Deswegen, liebe SPÖ, das S in eurem Namen steht nicht für Schnellstraßen durchs Naturschutzgebiet. Liebe ÖVP! Weihnachten ist, vielleicht konzentriert ihr euch darauf beziehungsweise denkt wieder einmal an die christlich-sozialen Werte, an die Nächstenliebe zum Beispiel! (Beifall bei den Grünen.)
15.35
Präsident Dr. Walter Rosenkranz: Zu Wort ist dazu niemand mehr gemeldet.

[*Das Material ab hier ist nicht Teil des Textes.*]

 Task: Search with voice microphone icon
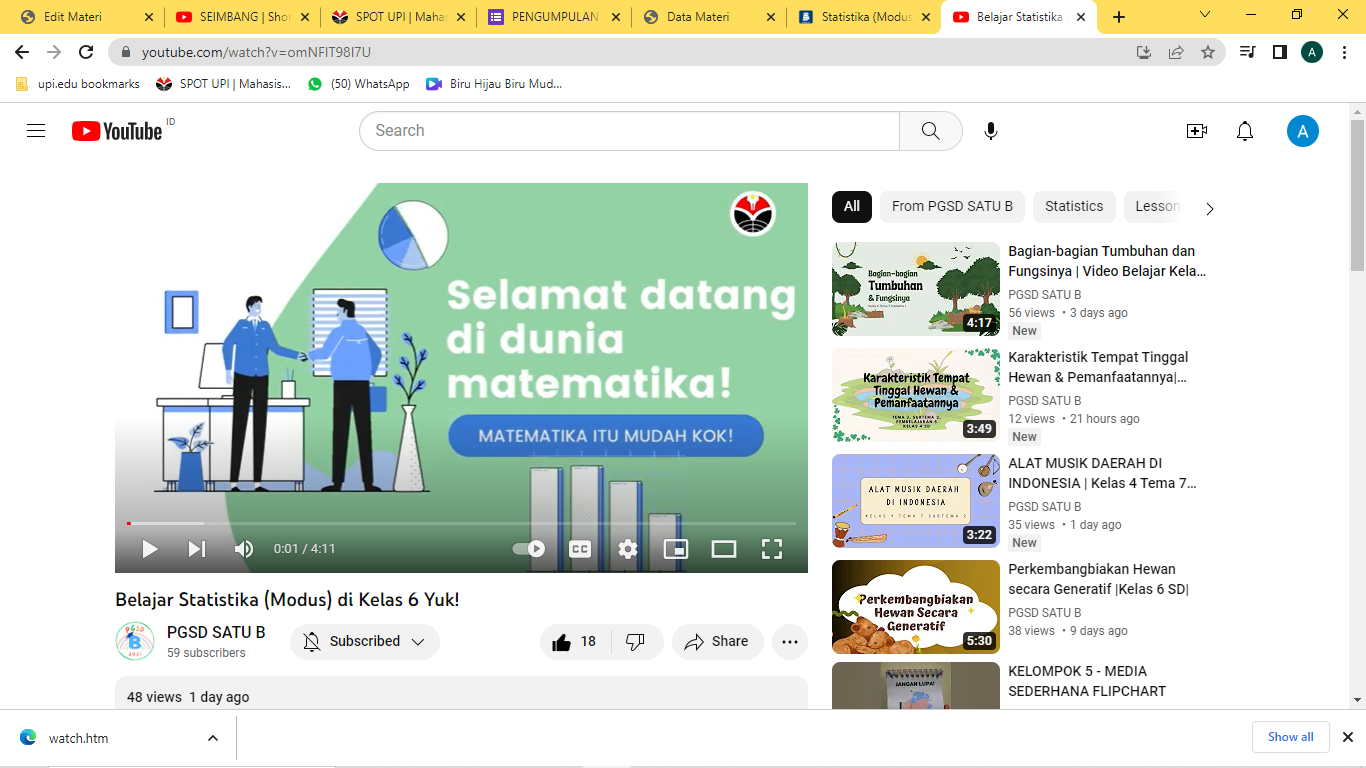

Die Debatte ist geschlossen.
RN/95
Präsident Dr. Walter Rosenkranz: Wir kommen nunmehr zur Abstimmung über den Antrag der Abgeordneten Markus Koza, Kolleginnen und Kollegen, dem Kulturausschuss zur Berichterstattung über den Entschließungsantrag 246/A(E) eine Frist bis 11.12.2025 zu setzen.
Ich bitte jene Damen und Herren, die für den Fristsetzungsantrag sind, um ein Zeichen der Zustimmung. – Das ist die Minderheit, abgelehnt.